Köln Radyosu, ilk yayınını 2 Kasım 1964 tarihinde, yani resmî işçi göçünün üçüncü yılında yapmıştır. Radyonun kuruluş aşamasında Türkiye'den de çok tanınmış ses ve isimler var: Can Akbel ve Örsan Öymen dönemin Köln Radyosu çalışanlarından. Türkiye'deki pek çok "anchorman" o yıllarda değişik ülkelerde, değişik kentlerde Köln Radyosu muhabirliğini üstlendi.
Mehmet Ali Birand ve Ali Kırca akla ilk gelen isimlerdir. Düzenli olarak her gün belirli saatlerde Almanya çapında Türkçe yayın yapan Köln Radyosu, o dönemde sıradan radyo yayınlarının ötesine geçmiş, dilin ve sözlü edebiyatın Almanya'ya yerleşmesinde önemli bir işlevi görmüştür. Radyonun bu işlevini yerine getirmesinde, yani kültüre ve edebiyata canla başla sahip çıkmasında uzun yıllar bu radyonun yöneticisi olan şair ve yazar Yüksel Pazarkaya'nın rolü büyüktür.
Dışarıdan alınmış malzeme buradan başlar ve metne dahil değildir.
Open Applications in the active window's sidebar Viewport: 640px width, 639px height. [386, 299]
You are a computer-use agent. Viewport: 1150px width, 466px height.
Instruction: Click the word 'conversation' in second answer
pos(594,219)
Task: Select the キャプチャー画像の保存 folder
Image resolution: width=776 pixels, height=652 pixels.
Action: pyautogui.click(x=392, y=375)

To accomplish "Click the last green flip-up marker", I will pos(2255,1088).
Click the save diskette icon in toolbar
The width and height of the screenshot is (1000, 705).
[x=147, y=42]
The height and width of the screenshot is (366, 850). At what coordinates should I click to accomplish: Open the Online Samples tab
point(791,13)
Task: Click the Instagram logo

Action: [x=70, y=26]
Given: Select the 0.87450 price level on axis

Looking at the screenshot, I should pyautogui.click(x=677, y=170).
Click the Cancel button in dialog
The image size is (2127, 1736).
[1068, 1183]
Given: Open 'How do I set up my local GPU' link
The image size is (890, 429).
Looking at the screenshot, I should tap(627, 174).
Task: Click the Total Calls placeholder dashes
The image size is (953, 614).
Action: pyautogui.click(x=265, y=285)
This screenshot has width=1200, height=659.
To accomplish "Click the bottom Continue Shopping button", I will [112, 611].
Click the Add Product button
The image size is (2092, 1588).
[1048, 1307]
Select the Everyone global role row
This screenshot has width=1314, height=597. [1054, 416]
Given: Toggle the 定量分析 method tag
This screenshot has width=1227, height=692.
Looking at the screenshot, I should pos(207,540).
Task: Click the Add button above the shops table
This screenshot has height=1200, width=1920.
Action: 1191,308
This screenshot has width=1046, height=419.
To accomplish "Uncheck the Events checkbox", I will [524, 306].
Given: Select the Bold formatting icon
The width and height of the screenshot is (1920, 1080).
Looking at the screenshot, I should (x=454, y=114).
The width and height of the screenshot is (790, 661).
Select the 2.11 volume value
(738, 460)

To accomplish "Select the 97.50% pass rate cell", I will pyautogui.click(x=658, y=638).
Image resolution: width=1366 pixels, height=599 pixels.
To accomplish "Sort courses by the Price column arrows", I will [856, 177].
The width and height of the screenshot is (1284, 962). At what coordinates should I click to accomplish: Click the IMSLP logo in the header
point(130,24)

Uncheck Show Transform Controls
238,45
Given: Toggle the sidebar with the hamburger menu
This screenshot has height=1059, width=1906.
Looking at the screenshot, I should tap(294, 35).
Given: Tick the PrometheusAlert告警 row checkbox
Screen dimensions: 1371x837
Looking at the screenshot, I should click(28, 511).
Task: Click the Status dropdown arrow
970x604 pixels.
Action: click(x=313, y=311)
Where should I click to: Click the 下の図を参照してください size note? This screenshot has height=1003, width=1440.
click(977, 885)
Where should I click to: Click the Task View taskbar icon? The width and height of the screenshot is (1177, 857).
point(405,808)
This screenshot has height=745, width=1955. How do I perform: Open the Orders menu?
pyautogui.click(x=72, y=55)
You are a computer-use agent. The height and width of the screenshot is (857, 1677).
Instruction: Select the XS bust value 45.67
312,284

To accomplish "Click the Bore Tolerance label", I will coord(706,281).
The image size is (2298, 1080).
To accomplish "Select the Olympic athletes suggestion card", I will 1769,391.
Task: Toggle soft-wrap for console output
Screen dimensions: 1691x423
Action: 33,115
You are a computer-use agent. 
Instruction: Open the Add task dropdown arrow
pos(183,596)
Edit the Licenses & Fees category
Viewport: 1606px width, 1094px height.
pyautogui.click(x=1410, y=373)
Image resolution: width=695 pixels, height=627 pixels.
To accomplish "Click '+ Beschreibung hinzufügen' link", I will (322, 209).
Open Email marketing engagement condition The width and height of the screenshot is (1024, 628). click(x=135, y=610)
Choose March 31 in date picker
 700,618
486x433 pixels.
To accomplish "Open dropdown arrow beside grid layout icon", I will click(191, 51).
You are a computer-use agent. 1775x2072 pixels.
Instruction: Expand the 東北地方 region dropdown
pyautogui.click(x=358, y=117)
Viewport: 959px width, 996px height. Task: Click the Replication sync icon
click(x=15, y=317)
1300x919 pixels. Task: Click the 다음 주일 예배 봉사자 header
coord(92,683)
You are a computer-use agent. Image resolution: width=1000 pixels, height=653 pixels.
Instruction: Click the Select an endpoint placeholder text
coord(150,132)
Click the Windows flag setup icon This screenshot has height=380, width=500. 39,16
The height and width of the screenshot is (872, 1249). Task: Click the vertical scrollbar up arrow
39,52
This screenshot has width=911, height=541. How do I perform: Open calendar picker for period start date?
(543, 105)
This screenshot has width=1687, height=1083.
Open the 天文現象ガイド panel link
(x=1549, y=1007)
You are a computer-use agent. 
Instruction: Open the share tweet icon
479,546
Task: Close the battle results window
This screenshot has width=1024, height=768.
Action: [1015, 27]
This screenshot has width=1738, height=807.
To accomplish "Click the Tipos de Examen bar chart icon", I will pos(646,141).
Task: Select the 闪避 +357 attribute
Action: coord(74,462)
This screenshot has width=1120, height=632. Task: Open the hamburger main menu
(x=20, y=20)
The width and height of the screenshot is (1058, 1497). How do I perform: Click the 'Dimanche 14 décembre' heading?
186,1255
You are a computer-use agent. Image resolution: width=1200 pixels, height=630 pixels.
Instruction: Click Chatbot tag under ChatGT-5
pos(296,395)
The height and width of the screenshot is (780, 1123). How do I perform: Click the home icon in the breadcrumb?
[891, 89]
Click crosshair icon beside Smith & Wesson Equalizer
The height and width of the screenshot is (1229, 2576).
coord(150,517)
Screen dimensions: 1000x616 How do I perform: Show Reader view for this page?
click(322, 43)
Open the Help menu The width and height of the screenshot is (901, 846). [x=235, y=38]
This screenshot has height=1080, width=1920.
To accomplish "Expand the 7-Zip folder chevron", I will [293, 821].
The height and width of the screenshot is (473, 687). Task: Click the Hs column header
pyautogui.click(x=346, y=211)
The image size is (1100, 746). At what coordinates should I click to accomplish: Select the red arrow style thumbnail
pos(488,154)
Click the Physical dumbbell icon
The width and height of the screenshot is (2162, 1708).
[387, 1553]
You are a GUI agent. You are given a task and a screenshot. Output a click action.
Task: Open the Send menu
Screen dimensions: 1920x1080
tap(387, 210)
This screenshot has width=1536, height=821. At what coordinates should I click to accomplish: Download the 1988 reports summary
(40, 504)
TÜRK EDEBİYATINDAN ALMANCAYA ÇEVİRİLER
1834 J. V. Hammer-Purgstall, Rose und Nachtigal / Kara Fazlı'nın Gül ü Bülbül 'ü (şiir) 1855 W. V. Camerloher, Meisters Nasreddins Schwaenke / N. Hoca (mizah) 1871 H. Ethe, Die Fahrten des Sajjid Batthal / Battal Gazi (uzun hikâye) 1887 Leopold Pekotsch, Heimat oder Silistre / Nâmık Kemal (tiyatro) 1892 J. V. Hammer-Purgstall, Diwan Baki's (şiir) 1902 Paul Horn, Geschichte der türkischen Moderne (inceleme)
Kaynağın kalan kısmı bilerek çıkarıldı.